Exercise material
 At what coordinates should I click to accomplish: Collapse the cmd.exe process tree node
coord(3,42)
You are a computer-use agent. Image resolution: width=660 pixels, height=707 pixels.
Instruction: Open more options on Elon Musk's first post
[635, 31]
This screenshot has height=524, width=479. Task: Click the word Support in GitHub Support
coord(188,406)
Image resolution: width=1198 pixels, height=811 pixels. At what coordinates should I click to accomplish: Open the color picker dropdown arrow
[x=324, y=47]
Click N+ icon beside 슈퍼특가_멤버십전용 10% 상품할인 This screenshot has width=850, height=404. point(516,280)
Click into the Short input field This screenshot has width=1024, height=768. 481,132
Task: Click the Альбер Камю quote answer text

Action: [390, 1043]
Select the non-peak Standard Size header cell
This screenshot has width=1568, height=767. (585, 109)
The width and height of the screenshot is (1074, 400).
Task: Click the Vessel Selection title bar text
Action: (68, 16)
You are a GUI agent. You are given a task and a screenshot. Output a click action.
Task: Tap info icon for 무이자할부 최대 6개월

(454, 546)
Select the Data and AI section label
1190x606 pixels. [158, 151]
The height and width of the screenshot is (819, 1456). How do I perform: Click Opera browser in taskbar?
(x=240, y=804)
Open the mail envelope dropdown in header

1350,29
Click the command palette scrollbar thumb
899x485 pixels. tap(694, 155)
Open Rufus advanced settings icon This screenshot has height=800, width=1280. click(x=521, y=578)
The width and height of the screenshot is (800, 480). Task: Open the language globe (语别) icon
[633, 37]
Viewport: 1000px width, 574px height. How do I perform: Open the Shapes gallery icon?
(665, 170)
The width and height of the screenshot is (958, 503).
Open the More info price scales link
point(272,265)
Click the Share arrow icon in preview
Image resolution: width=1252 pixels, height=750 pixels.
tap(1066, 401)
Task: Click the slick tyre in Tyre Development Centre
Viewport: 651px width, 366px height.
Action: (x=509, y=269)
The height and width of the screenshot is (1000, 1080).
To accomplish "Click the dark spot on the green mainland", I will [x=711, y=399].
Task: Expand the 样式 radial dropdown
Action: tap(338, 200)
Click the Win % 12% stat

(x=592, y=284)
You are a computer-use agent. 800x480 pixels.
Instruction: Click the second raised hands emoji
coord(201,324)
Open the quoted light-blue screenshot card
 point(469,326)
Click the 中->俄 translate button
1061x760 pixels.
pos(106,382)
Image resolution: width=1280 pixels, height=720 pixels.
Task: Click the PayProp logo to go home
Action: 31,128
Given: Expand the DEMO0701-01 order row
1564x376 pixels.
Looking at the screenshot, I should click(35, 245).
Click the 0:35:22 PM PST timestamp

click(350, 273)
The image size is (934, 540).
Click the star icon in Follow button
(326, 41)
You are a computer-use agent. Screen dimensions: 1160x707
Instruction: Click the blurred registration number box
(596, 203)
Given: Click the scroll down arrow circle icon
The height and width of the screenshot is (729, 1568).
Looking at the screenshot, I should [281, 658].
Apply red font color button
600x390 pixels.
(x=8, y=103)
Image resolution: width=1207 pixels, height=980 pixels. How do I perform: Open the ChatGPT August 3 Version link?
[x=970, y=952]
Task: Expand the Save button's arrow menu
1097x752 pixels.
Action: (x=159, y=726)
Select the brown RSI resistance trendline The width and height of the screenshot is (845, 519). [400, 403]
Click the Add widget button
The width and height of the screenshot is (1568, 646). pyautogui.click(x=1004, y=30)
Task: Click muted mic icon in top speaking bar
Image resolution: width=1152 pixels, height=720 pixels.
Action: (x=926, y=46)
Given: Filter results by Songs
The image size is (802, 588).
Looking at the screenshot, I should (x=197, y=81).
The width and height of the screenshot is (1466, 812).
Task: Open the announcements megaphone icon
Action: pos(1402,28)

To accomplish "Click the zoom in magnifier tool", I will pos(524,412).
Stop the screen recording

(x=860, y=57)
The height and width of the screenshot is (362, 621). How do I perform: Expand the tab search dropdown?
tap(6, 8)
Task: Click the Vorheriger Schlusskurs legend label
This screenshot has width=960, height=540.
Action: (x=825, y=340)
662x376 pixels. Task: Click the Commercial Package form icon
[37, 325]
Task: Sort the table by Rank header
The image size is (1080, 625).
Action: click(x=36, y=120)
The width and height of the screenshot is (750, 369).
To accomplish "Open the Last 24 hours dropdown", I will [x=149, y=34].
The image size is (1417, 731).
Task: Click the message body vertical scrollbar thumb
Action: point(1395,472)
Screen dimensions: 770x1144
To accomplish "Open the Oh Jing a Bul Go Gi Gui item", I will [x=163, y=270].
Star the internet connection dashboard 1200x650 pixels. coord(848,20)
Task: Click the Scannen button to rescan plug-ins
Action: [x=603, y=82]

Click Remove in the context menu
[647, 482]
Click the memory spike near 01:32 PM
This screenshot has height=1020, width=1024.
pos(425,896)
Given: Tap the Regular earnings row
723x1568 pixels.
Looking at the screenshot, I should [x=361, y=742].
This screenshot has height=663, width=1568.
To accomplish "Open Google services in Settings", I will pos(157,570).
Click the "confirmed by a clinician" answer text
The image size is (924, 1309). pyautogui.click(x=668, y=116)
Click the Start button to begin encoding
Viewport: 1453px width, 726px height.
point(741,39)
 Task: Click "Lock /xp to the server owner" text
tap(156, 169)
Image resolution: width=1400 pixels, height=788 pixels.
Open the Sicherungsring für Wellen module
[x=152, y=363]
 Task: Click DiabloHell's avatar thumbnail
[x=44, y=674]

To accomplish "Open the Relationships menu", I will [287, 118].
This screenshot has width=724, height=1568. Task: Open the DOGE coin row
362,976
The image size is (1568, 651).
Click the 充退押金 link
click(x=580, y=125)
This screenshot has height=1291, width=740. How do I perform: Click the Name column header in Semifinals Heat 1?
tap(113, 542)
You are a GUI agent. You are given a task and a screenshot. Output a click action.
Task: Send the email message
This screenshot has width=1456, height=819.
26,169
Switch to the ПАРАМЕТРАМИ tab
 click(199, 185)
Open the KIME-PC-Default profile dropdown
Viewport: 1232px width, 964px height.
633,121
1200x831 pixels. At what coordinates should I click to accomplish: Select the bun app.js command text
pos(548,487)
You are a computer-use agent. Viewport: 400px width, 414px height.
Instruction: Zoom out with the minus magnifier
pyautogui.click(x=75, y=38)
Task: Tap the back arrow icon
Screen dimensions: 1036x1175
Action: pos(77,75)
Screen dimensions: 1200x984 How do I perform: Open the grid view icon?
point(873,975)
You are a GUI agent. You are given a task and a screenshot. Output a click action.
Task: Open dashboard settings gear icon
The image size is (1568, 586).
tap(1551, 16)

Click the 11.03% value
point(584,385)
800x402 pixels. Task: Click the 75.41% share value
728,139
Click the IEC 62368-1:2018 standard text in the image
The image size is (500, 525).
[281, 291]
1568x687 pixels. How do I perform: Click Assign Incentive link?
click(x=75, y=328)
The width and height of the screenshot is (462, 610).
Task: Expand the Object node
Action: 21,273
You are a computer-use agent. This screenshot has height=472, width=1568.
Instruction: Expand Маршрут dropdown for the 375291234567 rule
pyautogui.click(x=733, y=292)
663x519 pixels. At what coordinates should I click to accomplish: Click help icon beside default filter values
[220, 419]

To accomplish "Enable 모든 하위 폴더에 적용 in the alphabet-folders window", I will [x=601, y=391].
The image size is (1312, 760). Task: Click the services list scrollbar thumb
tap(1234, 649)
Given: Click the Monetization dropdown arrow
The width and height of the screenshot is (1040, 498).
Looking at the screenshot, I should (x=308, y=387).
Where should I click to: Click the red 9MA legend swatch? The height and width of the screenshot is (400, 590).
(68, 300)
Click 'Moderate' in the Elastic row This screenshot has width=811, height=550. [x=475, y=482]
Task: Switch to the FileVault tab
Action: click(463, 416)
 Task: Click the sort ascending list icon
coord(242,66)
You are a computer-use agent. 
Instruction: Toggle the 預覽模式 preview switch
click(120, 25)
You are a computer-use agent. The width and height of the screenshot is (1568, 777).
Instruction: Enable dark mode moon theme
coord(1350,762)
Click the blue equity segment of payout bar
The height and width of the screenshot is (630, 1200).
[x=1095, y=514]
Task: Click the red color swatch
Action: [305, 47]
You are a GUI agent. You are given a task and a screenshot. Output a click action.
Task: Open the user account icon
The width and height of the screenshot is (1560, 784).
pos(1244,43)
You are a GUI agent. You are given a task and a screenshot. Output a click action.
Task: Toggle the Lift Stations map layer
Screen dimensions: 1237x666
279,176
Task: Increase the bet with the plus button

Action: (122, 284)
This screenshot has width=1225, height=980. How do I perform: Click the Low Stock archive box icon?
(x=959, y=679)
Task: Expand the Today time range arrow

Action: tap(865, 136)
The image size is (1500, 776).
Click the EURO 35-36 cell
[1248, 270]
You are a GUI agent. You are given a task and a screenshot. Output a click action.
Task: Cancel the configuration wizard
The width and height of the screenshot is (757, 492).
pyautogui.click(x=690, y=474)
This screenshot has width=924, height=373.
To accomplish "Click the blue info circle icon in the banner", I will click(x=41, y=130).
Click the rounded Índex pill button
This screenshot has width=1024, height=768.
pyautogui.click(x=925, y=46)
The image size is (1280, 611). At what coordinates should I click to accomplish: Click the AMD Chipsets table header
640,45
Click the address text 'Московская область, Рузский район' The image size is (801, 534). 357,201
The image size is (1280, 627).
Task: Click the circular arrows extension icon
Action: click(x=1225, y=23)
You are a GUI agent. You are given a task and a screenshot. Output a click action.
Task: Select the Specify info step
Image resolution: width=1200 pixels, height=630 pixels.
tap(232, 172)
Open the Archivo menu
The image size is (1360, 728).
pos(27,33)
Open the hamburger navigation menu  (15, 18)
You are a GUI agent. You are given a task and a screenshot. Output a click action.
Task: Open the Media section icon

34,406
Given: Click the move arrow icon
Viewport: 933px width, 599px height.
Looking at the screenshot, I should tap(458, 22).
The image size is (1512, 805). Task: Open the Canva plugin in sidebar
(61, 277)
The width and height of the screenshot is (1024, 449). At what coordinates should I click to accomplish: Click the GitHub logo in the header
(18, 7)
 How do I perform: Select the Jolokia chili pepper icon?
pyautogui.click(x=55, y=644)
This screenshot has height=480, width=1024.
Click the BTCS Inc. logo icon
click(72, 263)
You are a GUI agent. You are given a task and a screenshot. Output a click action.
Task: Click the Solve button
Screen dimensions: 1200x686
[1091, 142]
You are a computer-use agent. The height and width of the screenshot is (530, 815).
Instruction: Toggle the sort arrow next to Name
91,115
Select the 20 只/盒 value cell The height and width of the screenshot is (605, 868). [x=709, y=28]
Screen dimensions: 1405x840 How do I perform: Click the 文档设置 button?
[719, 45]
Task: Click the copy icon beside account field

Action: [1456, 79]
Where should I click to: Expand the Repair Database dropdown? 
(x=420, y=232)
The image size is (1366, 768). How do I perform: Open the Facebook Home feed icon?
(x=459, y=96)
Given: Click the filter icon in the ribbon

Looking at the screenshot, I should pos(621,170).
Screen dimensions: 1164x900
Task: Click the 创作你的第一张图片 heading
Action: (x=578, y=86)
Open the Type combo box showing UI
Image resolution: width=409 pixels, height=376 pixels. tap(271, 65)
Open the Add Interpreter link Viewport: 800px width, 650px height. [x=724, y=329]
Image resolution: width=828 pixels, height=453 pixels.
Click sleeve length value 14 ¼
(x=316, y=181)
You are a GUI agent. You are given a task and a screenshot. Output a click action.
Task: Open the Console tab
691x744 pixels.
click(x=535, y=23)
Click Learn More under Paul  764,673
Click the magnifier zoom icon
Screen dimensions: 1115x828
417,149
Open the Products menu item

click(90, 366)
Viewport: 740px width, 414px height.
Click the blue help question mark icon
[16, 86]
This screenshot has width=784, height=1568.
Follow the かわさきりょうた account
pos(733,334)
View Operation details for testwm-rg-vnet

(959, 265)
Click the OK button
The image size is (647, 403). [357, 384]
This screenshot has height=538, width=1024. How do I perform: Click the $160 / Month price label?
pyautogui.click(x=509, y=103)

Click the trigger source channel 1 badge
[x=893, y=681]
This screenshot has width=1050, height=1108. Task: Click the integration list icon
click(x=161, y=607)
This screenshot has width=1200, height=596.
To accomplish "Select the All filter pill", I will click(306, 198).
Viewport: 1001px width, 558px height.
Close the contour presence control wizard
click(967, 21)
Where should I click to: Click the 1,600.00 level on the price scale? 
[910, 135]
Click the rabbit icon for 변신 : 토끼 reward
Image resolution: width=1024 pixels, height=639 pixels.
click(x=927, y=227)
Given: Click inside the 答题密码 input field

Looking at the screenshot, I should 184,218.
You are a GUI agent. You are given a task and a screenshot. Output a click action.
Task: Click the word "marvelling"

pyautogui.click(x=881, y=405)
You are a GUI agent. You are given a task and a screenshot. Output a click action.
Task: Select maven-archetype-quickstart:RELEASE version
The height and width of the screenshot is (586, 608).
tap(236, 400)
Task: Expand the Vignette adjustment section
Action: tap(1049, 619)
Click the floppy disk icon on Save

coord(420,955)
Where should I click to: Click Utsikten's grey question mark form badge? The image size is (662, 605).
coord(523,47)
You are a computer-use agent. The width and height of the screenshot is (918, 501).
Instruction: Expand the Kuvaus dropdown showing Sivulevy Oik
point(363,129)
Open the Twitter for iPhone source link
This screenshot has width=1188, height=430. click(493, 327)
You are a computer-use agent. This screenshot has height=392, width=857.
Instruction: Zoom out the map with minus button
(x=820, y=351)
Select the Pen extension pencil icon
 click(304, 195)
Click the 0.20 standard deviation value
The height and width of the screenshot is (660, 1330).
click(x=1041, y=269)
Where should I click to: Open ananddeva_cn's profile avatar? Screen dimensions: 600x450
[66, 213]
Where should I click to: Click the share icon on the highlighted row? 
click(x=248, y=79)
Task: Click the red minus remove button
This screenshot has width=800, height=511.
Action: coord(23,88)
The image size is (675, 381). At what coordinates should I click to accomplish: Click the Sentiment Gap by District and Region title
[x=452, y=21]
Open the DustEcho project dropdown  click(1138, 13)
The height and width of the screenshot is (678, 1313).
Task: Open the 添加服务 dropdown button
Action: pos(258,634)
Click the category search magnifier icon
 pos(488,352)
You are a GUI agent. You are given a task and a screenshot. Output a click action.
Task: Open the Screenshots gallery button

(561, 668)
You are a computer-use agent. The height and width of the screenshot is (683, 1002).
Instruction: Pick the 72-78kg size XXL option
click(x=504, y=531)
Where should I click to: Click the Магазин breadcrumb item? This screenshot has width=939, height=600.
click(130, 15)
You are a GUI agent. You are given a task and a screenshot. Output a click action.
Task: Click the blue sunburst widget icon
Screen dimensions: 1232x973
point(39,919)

What to do
Which lines of the listing above hold the word "computer"? Copy each of them.

Exercise result
You are a computer-use agent. Image resolution: width=660 pixels, height=707 pixels.
You are a computer-use agent. 800x480 pixels.
You are a computer-use agent. Screen dimensions: 1160x707
You are a computer-use agent. Viewport: 400px width, 414px height.
You are a computer-use agent. This screenshot has height=472, width=1568.
You are a computer-use agent. 
You are a computer-use agent. The width and height of the screenshot is (1568, 777).
You are a computer-use agent. The height and width of the screenshot is (530, 815).
You are a computer-use agent. The width and height of the screenshot is (918, 501).
You are a computer-use agent. This screenshot has height=392, width=857.
You are a computer-use agent. The height and width of the screenshot is (683, 1002).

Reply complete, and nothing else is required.